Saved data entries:
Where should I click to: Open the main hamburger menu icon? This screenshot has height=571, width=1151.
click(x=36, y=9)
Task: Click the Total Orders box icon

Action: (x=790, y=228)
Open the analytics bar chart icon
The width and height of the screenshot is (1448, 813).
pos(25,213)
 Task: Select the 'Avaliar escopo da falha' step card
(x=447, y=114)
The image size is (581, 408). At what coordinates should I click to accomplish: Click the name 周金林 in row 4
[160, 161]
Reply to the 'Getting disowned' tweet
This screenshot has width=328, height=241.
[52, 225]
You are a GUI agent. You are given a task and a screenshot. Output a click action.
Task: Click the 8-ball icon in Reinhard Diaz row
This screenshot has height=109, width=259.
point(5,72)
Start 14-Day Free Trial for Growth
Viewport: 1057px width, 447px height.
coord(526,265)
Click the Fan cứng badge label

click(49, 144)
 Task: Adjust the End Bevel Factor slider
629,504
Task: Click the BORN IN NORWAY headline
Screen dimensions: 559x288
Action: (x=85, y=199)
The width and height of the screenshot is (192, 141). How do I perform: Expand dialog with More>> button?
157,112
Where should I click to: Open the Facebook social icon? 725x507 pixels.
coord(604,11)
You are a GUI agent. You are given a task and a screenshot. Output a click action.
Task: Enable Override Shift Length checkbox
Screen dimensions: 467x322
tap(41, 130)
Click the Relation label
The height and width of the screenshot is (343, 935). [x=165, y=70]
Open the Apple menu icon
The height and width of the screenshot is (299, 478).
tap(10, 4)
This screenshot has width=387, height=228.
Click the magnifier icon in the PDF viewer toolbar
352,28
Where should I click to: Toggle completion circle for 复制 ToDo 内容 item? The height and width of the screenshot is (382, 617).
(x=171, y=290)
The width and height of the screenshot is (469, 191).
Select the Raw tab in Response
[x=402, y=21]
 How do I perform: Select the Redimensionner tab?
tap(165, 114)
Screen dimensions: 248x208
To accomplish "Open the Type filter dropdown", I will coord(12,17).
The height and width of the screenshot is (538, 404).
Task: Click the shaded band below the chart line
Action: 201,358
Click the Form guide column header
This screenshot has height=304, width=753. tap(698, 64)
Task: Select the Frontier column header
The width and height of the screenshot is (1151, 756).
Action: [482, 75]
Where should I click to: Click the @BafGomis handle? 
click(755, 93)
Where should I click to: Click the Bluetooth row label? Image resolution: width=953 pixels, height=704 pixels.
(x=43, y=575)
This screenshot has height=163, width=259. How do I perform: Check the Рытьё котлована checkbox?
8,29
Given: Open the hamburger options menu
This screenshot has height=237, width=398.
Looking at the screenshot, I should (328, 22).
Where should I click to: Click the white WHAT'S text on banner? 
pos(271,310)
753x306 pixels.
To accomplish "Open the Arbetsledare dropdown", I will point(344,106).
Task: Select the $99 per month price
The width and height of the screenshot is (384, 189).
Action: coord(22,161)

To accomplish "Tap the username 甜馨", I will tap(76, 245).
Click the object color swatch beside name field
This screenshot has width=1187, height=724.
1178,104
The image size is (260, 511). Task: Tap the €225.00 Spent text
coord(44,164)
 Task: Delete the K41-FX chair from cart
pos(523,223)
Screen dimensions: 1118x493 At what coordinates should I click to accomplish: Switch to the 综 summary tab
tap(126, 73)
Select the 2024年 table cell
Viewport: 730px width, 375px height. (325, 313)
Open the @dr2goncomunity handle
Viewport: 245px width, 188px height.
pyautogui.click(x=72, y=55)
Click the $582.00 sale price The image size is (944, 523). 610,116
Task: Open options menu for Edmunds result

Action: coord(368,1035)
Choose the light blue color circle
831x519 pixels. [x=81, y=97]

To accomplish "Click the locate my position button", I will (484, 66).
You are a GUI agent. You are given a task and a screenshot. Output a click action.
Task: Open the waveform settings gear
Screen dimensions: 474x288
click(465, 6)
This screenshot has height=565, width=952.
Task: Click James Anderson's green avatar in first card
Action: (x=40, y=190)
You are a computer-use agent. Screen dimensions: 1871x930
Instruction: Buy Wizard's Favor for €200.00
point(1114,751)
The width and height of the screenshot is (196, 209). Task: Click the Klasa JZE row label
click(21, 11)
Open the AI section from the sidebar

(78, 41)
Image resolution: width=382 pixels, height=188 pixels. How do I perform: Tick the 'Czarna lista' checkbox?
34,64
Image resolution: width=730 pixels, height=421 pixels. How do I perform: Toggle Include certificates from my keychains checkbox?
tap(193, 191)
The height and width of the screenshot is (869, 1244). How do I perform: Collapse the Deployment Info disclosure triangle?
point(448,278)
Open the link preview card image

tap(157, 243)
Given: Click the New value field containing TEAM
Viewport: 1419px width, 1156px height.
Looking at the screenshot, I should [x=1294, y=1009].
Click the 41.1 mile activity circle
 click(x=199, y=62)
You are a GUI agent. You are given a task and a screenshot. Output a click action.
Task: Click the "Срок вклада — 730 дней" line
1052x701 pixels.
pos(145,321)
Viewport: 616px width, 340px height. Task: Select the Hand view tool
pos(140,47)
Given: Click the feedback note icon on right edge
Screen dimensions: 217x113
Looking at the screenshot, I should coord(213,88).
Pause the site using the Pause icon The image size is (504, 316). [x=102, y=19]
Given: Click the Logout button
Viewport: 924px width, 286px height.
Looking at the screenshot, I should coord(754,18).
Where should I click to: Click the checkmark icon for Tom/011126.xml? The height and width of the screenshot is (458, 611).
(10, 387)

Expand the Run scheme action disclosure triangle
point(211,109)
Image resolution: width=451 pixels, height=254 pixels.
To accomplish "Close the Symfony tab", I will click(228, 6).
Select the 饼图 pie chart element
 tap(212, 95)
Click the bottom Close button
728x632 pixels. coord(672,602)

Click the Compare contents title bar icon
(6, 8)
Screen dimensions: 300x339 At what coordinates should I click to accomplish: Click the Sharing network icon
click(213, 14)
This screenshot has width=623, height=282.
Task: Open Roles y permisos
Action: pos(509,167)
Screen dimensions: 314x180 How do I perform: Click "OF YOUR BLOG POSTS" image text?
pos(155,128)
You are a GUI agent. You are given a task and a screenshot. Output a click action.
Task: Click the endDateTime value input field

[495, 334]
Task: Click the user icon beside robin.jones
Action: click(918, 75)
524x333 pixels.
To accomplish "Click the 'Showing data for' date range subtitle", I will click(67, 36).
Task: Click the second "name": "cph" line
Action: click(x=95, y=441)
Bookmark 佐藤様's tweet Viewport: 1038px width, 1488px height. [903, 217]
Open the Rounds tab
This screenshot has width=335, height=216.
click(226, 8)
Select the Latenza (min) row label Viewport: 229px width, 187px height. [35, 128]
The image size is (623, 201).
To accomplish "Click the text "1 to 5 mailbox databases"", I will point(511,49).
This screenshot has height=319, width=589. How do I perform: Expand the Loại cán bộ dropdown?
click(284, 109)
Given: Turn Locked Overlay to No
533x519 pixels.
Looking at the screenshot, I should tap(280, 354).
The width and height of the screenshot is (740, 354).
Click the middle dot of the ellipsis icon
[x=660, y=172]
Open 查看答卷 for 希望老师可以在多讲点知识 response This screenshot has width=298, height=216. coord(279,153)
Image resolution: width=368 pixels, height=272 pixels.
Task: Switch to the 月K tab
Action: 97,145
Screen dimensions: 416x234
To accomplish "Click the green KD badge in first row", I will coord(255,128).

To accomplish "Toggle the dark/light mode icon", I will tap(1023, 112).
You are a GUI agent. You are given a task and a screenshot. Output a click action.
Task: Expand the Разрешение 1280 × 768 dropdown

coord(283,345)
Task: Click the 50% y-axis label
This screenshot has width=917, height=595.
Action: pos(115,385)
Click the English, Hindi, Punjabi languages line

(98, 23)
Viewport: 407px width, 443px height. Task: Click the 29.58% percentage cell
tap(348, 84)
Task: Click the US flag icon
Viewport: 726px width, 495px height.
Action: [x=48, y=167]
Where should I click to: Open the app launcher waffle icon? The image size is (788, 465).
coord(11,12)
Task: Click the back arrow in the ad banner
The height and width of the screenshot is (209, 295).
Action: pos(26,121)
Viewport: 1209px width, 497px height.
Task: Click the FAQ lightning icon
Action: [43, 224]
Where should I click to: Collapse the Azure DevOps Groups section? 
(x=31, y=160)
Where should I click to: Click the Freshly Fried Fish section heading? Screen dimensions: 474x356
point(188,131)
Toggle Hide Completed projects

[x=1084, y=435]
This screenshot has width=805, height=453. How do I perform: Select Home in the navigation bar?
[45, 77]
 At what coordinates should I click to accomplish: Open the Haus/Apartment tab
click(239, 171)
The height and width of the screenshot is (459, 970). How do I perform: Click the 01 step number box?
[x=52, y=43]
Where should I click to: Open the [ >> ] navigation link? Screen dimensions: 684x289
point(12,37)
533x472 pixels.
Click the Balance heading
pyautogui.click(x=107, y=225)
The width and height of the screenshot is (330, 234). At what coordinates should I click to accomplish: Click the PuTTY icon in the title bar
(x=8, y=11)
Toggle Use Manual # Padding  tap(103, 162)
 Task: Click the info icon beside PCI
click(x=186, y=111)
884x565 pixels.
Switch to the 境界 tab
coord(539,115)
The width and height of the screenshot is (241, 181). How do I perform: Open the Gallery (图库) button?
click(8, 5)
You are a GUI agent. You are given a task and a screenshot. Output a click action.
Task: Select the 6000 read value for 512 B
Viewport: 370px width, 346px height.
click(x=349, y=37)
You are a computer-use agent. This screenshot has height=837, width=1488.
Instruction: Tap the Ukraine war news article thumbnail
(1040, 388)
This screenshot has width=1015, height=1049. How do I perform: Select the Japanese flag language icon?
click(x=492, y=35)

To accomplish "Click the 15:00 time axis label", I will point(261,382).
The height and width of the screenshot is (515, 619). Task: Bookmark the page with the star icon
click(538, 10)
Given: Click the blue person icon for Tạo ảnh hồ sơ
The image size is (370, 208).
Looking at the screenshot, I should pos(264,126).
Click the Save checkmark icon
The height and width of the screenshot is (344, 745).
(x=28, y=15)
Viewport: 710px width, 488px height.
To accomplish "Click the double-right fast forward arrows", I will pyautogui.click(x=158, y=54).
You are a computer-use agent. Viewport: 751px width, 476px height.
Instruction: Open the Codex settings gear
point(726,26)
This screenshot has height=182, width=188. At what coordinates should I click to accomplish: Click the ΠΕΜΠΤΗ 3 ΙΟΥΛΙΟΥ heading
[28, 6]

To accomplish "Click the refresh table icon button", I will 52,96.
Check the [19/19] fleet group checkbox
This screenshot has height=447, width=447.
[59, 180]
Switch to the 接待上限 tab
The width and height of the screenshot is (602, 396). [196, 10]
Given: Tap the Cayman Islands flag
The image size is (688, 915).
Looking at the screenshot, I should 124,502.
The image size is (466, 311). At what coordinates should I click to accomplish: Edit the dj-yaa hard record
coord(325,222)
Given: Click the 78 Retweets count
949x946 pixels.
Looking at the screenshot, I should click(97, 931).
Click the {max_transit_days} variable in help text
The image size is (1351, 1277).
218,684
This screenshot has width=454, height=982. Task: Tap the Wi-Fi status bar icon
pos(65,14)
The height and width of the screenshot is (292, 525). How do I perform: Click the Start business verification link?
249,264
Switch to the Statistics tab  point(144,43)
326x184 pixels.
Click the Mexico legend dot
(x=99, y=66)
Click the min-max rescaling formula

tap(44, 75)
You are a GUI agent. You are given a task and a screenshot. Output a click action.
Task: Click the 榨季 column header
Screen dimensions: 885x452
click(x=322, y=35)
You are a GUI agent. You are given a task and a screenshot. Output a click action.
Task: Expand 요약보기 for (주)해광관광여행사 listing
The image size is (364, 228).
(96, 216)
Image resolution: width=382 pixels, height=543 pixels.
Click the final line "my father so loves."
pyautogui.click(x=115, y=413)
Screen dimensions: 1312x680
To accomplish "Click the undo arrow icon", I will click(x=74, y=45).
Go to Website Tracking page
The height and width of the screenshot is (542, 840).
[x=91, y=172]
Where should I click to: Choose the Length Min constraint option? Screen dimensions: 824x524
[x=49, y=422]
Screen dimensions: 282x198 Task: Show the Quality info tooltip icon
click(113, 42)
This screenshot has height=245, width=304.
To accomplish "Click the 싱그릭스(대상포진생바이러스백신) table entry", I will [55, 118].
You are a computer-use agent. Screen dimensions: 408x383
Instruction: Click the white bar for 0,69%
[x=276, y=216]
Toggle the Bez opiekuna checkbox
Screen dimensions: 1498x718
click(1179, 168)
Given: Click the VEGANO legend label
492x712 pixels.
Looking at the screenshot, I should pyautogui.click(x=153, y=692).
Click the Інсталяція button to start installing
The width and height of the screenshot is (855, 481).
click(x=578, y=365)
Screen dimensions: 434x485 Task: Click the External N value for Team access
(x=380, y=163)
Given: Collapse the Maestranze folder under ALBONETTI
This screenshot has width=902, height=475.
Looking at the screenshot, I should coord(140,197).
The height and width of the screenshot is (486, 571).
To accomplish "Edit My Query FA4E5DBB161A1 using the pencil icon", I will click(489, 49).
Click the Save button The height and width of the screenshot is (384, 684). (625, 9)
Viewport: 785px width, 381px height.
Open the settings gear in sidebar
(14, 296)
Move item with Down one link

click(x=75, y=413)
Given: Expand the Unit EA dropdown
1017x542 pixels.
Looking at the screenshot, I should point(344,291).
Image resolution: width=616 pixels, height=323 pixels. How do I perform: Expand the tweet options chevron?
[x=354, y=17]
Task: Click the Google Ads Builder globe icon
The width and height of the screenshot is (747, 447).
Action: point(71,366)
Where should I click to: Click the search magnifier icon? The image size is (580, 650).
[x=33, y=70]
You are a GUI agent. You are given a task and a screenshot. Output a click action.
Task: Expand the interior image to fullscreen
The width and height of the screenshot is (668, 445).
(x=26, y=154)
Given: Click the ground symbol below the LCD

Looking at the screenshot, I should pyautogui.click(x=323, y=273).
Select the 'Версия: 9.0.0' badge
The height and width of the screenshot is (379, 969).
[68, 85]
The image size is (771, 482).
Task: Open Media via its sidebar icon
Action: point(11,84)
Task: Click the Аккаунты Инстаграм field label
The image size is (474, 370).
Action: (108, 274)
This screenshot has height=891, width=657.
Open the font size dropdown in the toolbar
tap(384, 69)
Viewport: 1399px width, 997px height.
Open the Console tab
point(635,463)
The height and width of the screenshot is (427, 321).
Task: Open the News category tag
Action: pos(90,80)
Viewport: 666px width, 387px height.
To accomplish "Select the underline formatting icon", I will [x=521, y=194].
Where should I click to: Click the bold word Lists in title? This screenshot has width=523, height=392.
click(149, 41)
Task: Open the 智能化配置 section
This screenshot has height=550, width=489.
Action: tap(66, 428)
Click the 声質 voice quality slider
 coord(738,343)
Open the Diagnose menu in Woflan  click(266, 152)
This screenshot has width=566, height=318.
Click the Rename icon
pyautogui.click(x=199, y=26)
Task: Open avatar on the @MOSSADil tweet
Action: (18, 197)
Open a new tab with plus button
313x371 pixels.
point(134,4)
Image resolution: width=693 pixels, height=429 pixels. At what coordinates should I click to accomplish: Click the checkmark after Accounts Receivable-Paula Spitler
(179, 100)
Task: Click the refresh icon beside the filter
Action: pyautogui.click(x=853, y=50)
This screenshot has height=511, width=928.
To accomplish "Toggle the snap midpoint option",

WHAT NEEDS TO BE DONE: Would you please work out how many lines of the data hold "axis"? Reply with the number alone.

OUTPUT BELOW: 2